* [MATERIALS PROVIDED]
┌──
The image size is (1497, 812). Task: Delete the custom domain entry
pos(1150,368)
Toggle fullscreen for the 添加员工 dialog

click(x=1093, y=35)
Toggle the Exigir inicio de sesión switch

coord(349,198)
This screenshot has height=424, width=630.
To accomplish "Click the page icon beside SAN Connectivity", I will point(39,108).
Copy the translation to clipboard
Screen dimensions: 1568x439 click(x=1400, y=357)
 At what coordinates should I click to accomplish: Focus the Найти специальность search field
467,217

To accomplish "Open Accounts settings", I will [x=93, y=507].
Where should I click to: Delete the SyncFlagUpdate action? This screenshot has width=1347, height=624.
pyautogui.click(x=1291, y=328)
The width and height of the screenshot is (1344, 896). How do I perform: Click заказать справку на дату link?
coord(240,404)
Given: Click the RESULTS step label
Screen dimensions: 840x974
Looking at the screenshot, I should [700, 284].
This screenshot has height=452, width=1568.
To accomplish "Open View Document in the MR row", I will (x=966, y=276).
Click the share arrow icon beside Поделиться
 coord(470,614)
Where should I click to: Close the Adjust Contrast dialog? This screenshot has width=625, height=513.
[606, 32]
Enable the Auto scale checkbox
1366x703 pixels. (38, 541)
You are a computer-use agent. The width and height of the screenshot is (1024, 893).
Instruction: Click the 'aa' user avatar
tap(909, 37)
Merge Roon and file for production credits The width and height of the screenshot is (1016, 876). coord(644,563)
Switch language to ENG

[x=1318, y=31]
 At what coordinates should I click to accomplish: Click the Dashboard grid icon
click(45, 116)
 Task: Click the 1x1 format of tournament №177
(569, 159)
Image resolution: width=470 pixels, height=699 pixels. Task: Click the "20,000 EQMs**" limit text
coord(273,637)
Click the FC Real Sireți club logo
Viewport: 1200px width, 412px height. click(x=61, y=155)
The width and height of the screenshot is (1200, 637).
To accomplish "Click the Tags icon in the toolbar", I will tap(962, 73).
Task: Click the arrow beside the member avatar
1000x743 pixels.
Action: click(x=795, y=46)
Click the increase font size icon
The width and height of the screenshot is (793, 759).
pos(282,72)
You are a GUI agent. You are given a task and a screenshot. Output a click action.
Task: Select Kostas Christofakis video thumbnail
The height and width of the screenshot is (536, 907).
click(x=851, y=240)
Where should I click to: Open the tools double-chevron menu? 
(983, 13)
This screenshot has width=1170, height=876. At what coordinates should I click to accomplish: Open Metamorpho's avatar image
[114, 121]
└──
* [YOUR GOAL] Repeat only the lines from the one holding "Task: Click the 1x1" through the last line of the data.

* [SOLUTION FOR THIS EXERCISE]
 Task: Click the 1x1 format of tournament №177
(569, 159)
Image resolution: width=470 pixels, height=699 pixels. Task: Click the "20,000 EQMs**" limit text
coord(273,637)
Click the FC Real Sireți club logo
Viewport: 1200px width, 412px height. click(x=61, y=155)
The width and height of the screenshot is (1200, 637).
To accomplish "Click the Tags icon in the toolbar", I will tap(962, 73).
Task: Click the arrow beside the member avatar
1000x743 pixels.
Action: click(x=795, y=46)
Click the increase font size icon
The width and height of the screenshot is (793, 759).
pos(282,72)
You are a GUI agent. You are given a task and a screenshot. Output a click action.
Task: Select Kostas Christofakis video thumbnail
The height and width of the screenshot is (536, 907).
click(x=851, y=240)
Where should I click to: Open the tools double-chevron menu? 
(983, 13)
This screenshot has width=1170, height=876. At what coordinates should I click to accomplish: Open Metamorpho's avatar image
[114, 121]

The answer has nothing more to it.